Consigne:
Dans l'article ci-dessous consacré à Arnaud Montebourg, recopiez mot pour mot le passage allant de « M. Montebourg persiste » jusqu'à « circonscription de Paris ? ».

Texte à lire:

※

M. Montebourg persiste et signe. "A l'Assemblée nationale, il y a douze députés de moins de 40 ans et deux de moins de 35 ans. Il y a un problème. On ne peut pas dire que la jeunesse est une priorité et l'empêcher de rentrer au Parlement", argumente-t-il. Ainsi fait-il pression, en cette période d'intenses négociations sur les investitures aux législatives, sur la première secrétaire, mais aussi sur François Hollande, qu'il avait prévenu de son initiative. Thierry Mandon décrypte : "Ceux qui en sont à leur neuvième mandat peuvent peut-être laisser leur place..."

Et, pourquoi pas, à des amis d'Arnaud Montebourg, comme Aquilino Morelle, qui se verrait volontiers dans le fauteuil de Tony Dreyfus, 72 ans, dans la 5e circonscription de Paris ?

Les partisans de M. Montebourg pourraient déjà compter sur une petite dizaine de circonscriptions, loin d'être toutes gagnables. Lui-même a bien l'intention de faire prospérer ses intérêts pour la suite des opérations, quelles qu'elles soient. Ce que confirme un de ses proches : "L'idée est de rassembler les électeurs, d'abord pour cette élection, et peut être pour 2017. Arnaud n'a pas l'intention de quitter la vie politique."

※

Données fournies:
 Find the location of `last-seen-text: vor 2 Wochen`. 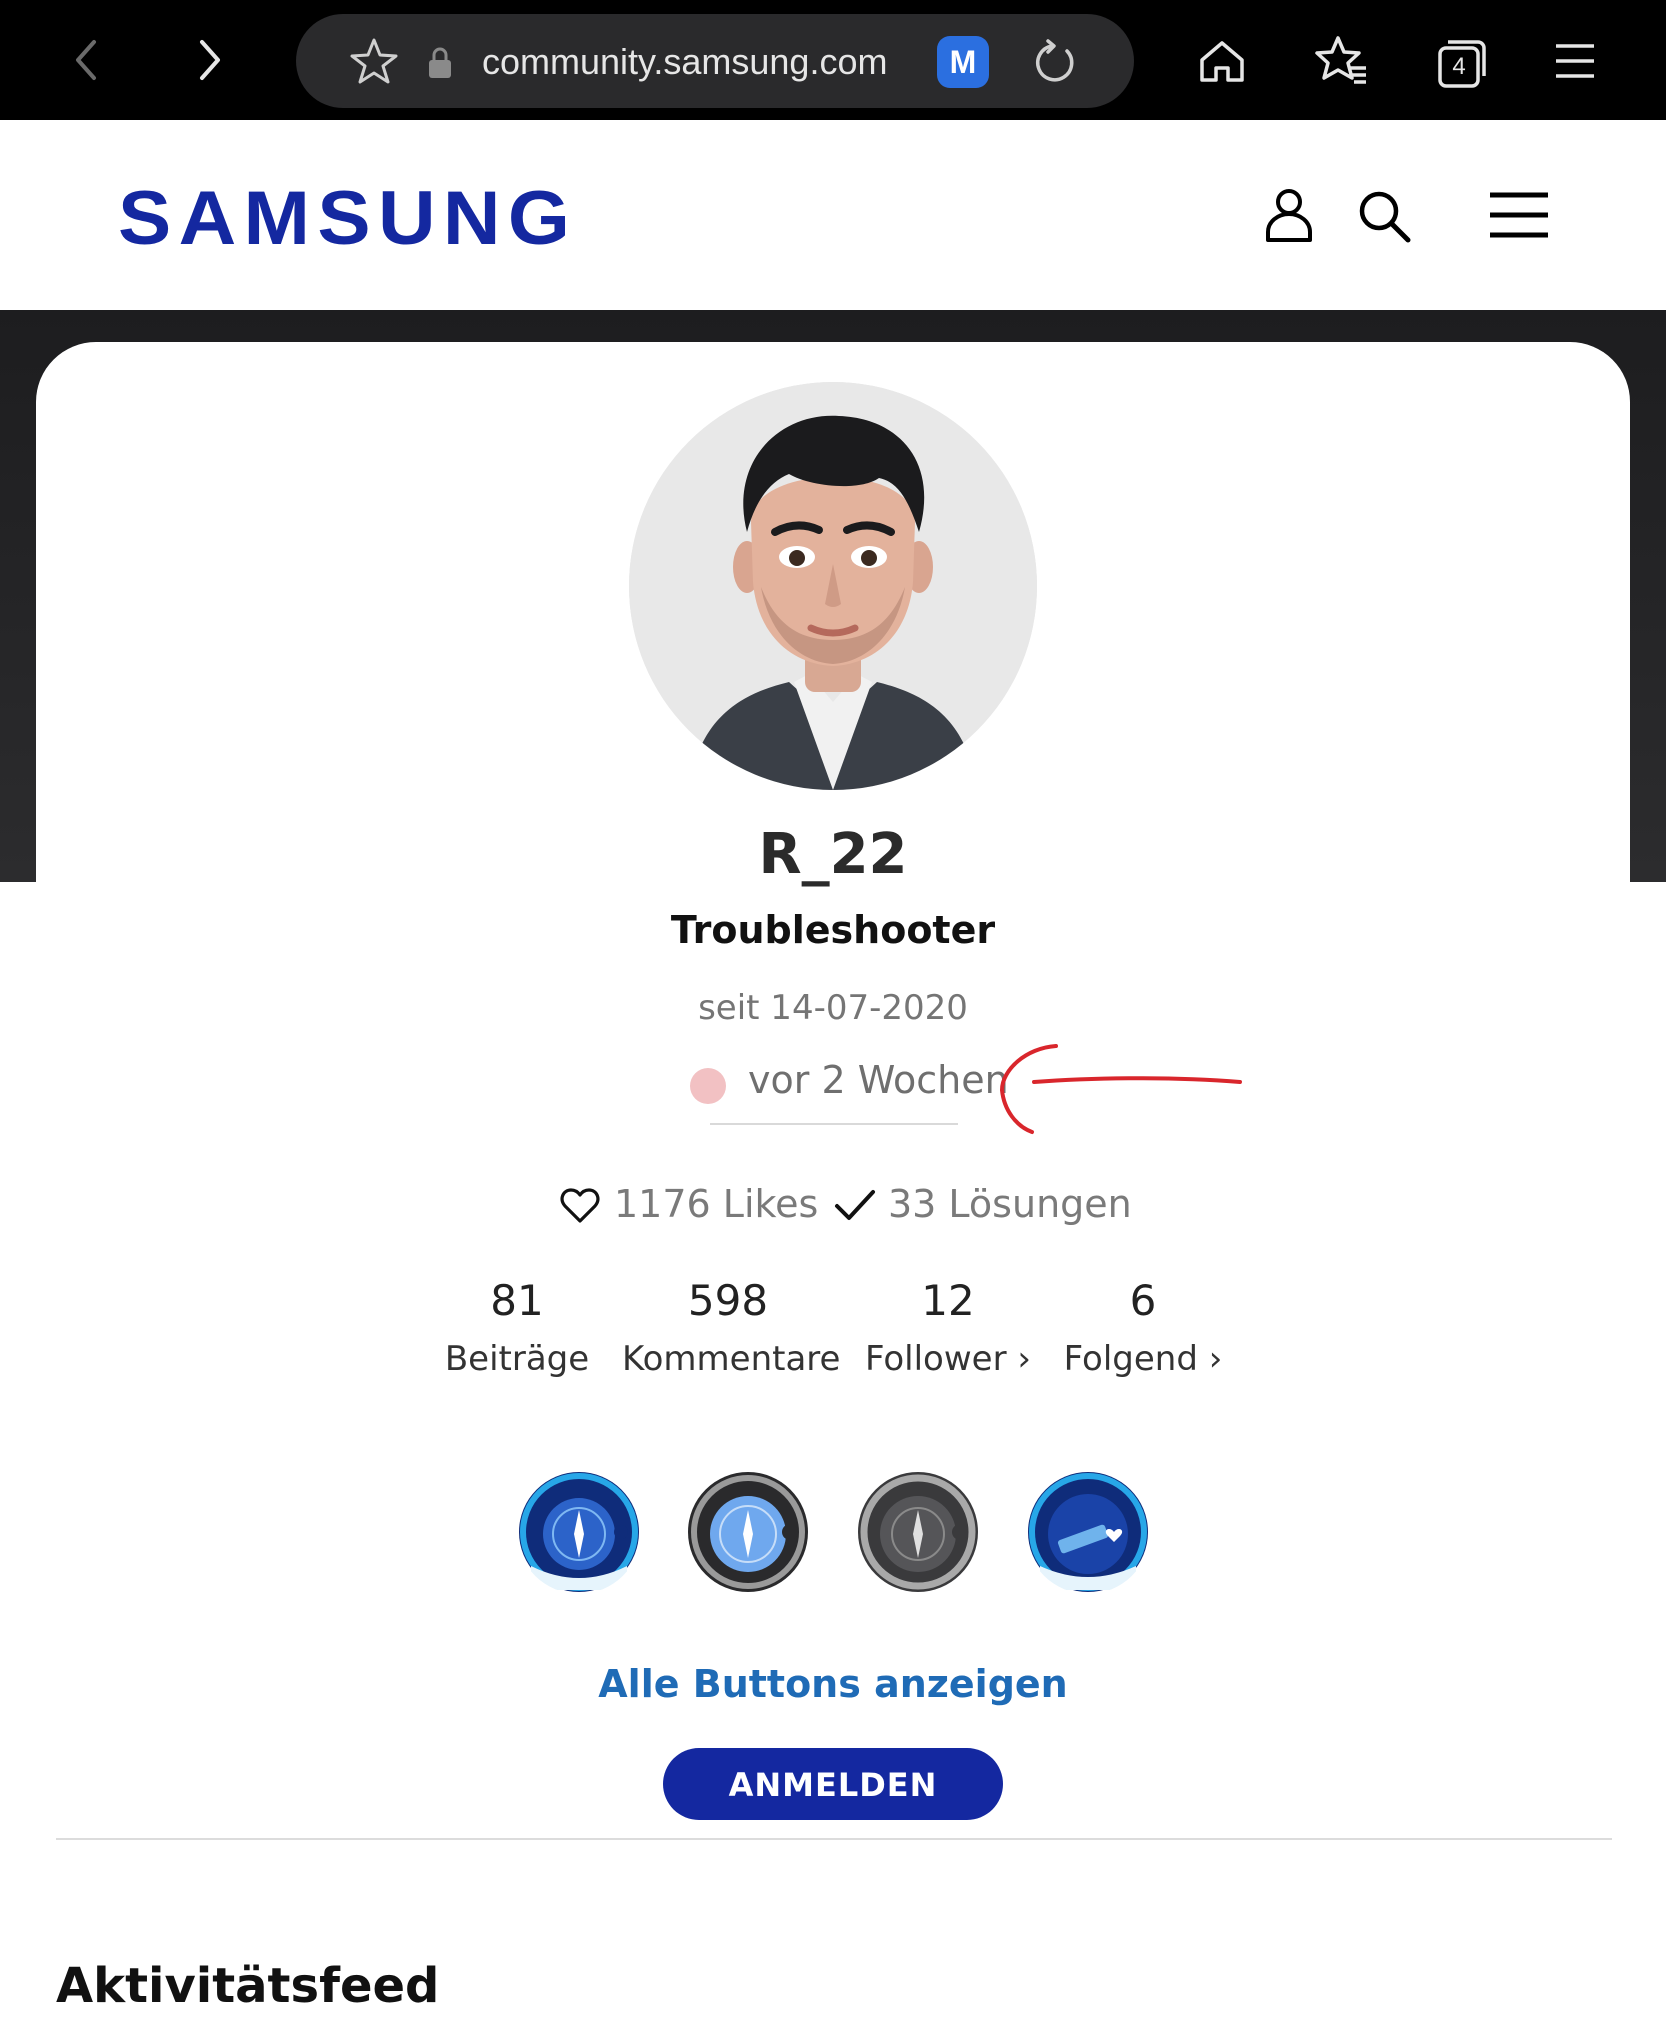

last-seen-text: vor 2 Wochen is located at coordinates (878, 1080).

※

Réponse rédigée:
M. Montebourg persiste et signe. "A l'Assemblée nationale, il y a douze députés de moins de 40 ans et deux de moins de 35 ans. Il y a un problème. On ne peut pas dire que la jeunesse est une priorité et l'empêcher de rentrer au Parlement", argumente-t-il. Ainsi fait-il pression, en cette période d'intenses négociations sur les investitures aux législatives, sur la première secrétaire, mais aussi sur François Hollande, qu'il avait prévenu de son initiative. Thierry Mandon décrypte : "Ceux qui en sont à leur neuvième mandat peuvent peut-être laisser leur place..."

Et, pourquoi pas, à des amis d'Arnaud Montebourg, comme Aquilino Morelle, qui se verrait volontiers dans le fauteuil de Tony Dreyfus, 72 ans, dans la 5e circonscription de Paris ?